◆ **Условие задачи 1**: Выпишите все имена собственные из фрагмента об Эренбурге, включая географические названия и заглавия произведений.

═══ Фрагмент текста

В те годы было написано немало печальных книг; очевидно, многие актеры терзаются во время антрактов еще сильнее, чем на сцене…

Мне прислали из Москвы статью «На путях жизни», напечатанную в газете. Критик писал: «И. Эренбург рассказывает здесь о том, как, «не выдержав свободы и голода», он «прикрепился», поступил на службу: «В мои обязанности входило перегонять баранов со скотного двора Виллет на соседние бойни…» Способ, избранный И. Эренбургом, временного обращения к подсобному заработку заслуживает, думается, серьезного внимания… Пример И. Эренбурга заслуживает внимательного общественного рассмотрения. Сам Эренбург в своей временной службе на бойнях усматривает нечто героическое, что-то вроде мученического венца вокруг изборожденного глубокими думами писательского чела: «Аккуратно считал я зады баранов. Порой бараны упирались и трагически блеяли. Я кричал тогда «Э! Э!», причем мой голос, бывавший вдоволь нежным, когда приходилось заговаривать барышень или публично читать некоторые главы из «Жанны Ней», ухитрялся теперь пугать этих агонизирующих тварей…» Как трагически оторван писатель от живой жизни, если такая простая вещь, как приискание какой-либо временной работы, кажется ему чем-то вроде небывалой, чуть ли не мировой трагедии… Это правильный и здоровый путь!»

══════
═══ Строки данных

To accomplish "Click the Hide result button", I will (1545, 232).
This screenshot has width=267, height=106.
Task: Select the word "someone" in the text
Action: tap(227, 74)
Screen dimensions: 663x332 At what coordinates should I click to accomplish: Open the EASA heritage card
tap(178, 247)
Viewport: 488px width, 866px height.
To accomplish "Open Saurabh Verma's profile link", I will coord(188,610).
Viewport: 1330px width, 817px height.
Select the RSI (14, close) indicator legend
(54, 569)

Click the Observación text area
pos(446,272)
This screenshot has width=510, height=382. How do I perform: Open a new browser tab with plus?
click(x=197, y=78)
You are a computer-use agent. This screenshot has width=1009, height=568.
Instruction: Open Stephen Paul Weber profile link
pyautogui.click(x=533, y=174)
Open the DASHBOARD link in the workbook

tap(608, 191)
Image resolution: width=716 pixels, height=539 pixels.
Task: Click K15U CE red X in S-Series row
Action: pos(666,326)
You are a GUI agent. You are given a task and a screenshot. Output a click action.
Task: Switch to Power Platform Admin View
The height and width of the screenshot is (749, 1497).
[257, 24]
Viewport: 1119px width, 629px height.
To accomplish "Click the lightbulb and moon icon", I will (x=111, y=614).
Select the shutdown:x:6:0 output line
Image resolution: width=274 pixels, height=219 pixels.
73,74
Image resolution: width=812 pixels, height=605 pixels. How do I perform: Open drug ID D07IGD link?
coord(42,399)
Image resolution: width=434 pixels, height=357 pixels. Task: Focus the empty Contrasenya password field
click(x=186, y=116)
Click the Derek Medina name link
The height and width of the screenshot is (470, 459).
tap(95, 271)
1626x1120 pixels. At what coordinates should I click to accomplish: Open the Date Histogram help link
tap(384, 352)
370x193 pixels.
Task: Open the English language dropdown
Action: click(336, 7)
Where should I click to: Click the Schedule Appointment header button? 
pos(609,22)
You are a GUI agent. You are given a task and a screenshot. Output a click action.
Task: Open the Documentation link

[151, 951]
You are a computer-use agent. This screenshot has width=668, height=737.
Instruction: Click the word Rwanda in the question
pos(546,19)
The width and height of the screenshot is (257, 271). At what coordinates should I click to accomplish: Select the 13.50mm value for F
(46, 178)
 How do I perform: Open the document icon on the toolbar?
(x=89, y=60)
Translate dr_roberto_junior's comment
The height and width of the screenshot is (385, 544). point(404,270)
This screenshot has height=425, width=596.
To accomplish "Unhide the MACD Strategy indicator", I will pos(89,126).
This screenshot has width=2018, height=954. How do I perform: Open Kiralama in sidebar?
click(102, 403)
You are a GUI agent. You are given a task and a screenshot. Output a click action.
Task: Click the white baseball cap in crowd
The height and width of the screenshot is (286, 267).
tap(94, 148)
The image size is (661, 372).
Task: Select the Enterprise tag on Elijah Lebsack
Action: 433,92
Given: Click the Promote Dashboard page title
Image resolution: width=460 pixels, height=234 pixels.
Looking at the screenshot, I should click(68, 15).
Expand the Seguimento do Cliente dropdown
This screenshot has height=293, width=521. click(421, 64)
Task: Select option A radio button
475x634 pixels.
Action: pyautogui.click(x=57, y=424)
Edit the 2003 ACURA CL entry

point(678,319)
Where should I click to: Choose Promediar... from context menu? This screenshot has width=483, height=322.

══════

◆ **Условие задачи 2**: Оформите нумерованным списком отрезок листинга от строки, содержащей «has width=668, height=737.», до строки, содержащей «The height and width of the screenshot is (385, 544).», включительно; пустые строки опустите.

◆ **Результат выполнения 1**: Москва; И. Эренбург; Виллет; «На путях жизни»; «Жанна Ней»

◆ **Результат выполнения 2**:
1. You are a computer-use agent. This screenshot has width=668, height=737.
2. Instruction: Click the word Rwanda in the question
3. pos(546,19)
4. The width and height of the screenshot is (257, 271). At what coordinates should I click to accomplish: Select the 13.50mm value for F
5. (46, 178)
6.  How do I perform: Open the document icon on the toolbar?
7. (x=89, y=60)
8. Translate dr_roberto_junior's comment
9. The height and width of the screenshot is (385, 544). point(404,270)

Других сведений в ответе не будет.